[Start of section]

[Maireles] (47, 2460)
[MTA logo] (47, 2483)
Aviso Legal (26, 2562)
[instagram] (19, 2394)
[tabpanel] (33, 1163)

[End of section]

§ **TRY IT**
Restate the records above exactly.

§ **EXERCISE ANSWER**
[Maireles] (47, 2460)
[MTA logo] (47, 2483)
Aviso Legal (26, 2562)
[instagram] (19, 2394)
[tabpanel] (33, 1163)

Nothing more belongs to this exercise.